There’s so much I want to tell you — but how?
After almost fifteen years of blogging (which is to say, writing for free), I looked up one morning a few years back to find myself suddenly in a post-personal-blog world. Writers were flocking to aggregate sites (which still paid almost nothing), glomming together into collectives (back in my college days, we printed the stuff on photocopiers, called them “zines” and didn’t kid ourselves), squeezing 500-word clickbait listicles into the space between ads. The internet was maybe never the best place for the kind of writing I like to do, but recently it’s become downright depressing, even hostile. Why spend a week — or a month, or longer — working on a blog post that laid bare my soul and prodded curiously at the boundaries of knowledge, if all anyone would ever see was the headline and 20-word blurb on Facebook?
The truth is that this change wasn’t all that sudden, and in hindsight (welcome to 2020) not even that surprising. Whenever new technology suddenly blasts apart the barriers to entry that last generation’s gatekeepers had been so meticulously guarding, you get chaos. And chaos breeds, alongside those clever twins of creativity and courage, their belligerent kid-brother: superstition. Superstition perpetuates old biases in new forms. And so, even before the personal blog began to evolve into a kind of mini-magazine format, there’d been plenty of well-meaning (and completely baseless) advice about how to take advantage of new media to get your work and your name out in front of potential readers, how to present yourself with professionalism and polish, how to either avoid or capitalize on controversial political opinions in order to build an audience. How to develop your personal brand.
Brand — you know, the thing they do to cattle. The hot poker. The scar tissue.
I’ve read it all. I’ve tried a lot of it. And let me tell you: if there’s one thing worse than writing your heart out for nothing, it’s writing for free as if you were a paid shill. Gutting your work of its heart and other internal organs just to make it slim enough to fit the dead-inside standard. To prove to potential publishers that you’re ready and willing to dance for loose change, that you already know all the soul-crushing steps.

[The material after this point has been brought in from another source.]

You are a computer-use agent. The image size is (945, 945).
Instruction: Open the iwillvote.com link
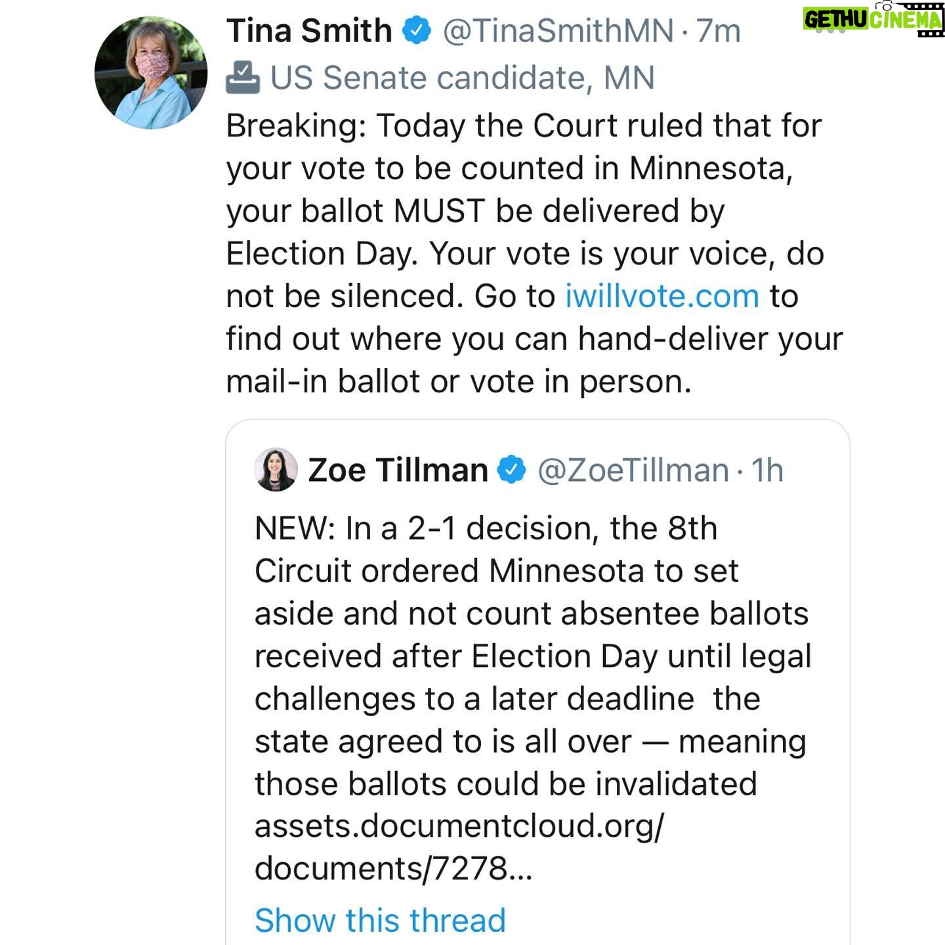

Maybe I’m exaggerating a bit. (Hey, it’s the internet, what do you expect?) It’s not fair to paint all publishers with such a harsh brush. But it is true that the publishing industry has undergone a massive shift in the past decade, and yellow journalism (or this generation’s version: “fake news”) has drowned out too many important voices, sunk a lot of otherwise sea-worthy ships. No less than writers, I think editors and publishers have been lost in the chaotic storm of new media — saying they want quality writing (and probably really meaning it), but unwilling to trust the market forces to bear up under the weight of such work.
We’re here at that 500-word limit, so let me get to the point: I have so much to tell you, dear reader! But how? I just don’t know what to do anymore. I took three years off from blogging to get my head together. During that time, I’ve worked on a book project that has me buzzing with excitement — but at a loss for words. Do I share this work with you here on this blog, for free, knowing that the social media algorithms might squash it anyway and editors decline it for being “previously published”? Do I hold my tongue and work silently on my someday-masterpiece, pushing through the isolation knowing how publishers get squirrelly about writers who don’t have at least some online presence?
Looking for answers to these types of questions, recently I joined a local writers group. After years of being told by editors and fellow bloggers that readers wouldn’t be interested in anything too long or too smart or too different, I met people who encouraged us to trust our readers. (I also met a writer who fondly recalled, back in the 80s, getting paid $1,200 per article. $1,200! Per article! That afternoon, my husband took me out to lunch and sat with me while I ugly-cried into my burrito right there in the restaurant.) It was like finally realizing that I’ve been stuck for years in a shitty, abusive relationship… and I could decide to just leave.
I want readers I can trust. Not readers who see this blog as something to consume or criticize, to retweet or hate-share, to meme to death. What I want, more than anything, is a place to have a conversation. A way to think in public. They say (those advice gurus) that fans love an inside view of “The Process” — but my process is messy and sweaty and red-in-the-face from hard work. My process is not a publicity stunt or performance art. It’s not a brand you can wear on a tee-shirt to proclaim your allegiance or your self-identity. It’s my identity, in medias res. It’s the candid photograph of me caught with my mouth half-open and my eyes half-closed, trying to say something that matters. Not something you’d want to share, except with a reader you can trust.
You, dear reader, are you still there? Are you still listening?
3 thoughts on “How To Think In Public”
Yup, still here, still listening 🙂
LikeLiked by 1 person
*waves from down the Sound a bit* Polo!
LikeLiked by 1 person
Yes, still here. Asking some of the same questions you’re asking, and coming to the same conclusions.